During his master’s degree, a professor named Itthipol Tangchalok suggested that if he wants to improve his work, he should try meditating and practicing Dharma (buddhist studies). At the time, he was doing expressionism on the topic of thunderstorms and didn’t think much of the method, he just wanted to improve himself as an artist so he followed what his professor suggested. “Turns out that when I did it, I felt happy,” Nuanla–ong recalls. Practicing Dharma turned into true happiness and it was a subtle pleasure that he gained from it that made him believe in the routine.
Originally, the artist’s art style was an expressive style of landscape painting, mostly of temples, which was his personal preferred topic. “I don’t know why I prefer temples either, but the highlight of it for me is outlining the silhouette of the structure,” He explains. Later, at the approximate age of 30, he realized that it wasn’t drawing that brought him joy, but the experience of understanding Dhamma that was driving him to produce creative work. He conceptualizes ideas from Dhamma thus making his work more enjoyable to him as he transitioned into adulthood.
Abstract work came quite naturally to him and followed the progress of his state of mind. “I chose to stick with this style of art because of the freeing feeling I get from working. I used to be very caught up in the final results which put a lot of pressure on myself to perfect the process but I find that impossible to do now. Practicing Dhamma allowed me to realize that letting go of stressful issues instead of trying to solve them all the time can lead to peace. I applied these principles to my paintings,” The artist explains.
The turning point in his career, where he decided to completely turn to abstract art was when he was deciding between starting a surrealistic art style about Buddhism or abstract work. On the night of the same day, he had a dream that he was producing abstract art and took it as a sign to start creating. His work has always been abstract ever since. When asked whether he’ll ever go back to his old art style he replied stating that “going back to what I escaped from is not the right answer for me”.
His purpose in creating his work isn’t to make people understand or like him, but for them to interpret his work based on their true honest opinions.

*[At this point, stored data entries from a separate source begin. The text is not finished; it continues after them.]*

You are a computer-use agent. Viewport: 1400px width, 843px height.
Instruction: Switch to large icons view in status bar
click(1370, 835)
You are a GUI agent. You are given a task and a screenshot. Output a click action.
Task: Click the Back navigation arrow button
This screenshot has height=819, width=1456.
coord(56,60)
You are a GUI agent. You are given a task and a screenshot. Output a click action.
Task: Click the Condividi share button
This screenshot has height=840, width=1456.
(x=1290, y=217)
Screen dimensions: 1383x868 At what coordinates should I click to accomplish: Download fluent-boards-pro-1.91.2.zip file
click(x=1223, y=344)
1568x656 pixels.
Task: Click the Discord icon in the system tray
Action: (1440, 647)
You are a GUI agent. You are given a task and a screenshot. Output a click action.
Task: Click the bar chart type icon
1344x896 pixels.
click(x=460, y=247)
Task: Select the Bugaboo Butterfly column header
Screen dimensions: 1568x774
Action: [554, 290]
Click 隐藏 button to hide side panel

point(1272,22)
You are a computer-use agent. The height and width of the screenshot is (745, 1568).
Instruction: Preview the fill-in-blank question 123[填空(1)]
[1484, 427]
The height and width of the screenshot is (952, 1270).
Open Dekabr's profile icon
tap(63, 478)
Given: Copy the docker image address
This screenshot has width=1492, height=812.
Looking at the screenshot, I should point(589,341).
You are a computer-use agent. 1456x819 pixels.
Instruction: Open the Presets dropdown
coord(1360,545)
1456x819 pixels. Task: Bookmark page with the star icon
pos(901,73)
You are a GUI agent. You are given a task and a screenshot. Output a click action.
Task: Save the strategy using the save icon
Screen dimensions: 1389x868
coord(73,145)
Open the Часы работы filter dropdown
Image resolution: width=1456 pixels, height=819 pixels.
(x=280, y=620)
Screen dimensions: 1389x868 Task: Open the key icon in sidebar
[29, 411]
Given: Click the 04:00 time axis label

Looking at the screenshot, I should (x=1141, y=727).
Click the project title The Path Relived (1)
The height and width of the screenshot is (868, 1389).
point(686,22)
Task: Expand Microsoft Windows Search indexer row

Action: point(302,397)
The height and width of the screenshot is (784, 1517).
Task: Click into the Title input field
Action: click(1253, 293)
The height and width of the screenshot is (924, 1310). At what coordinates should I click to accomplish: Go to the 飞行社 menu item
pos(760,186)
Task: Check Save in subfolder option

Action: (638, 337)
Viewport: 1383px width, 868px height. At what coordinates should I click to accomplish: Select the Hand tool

There is no sharp definition to his paintings nor a clear explanation about the concept, but to give the people freedom of thought and expression when viewing his work is his aim. “Each viewer has a different personal experience so each person’s interpretation will naturally vary according to their life experiences,” He elaborates. The matter of art is to not restrict anyone from seeing its beauty. Abstract works are universal and will always possess universal beauty qualities.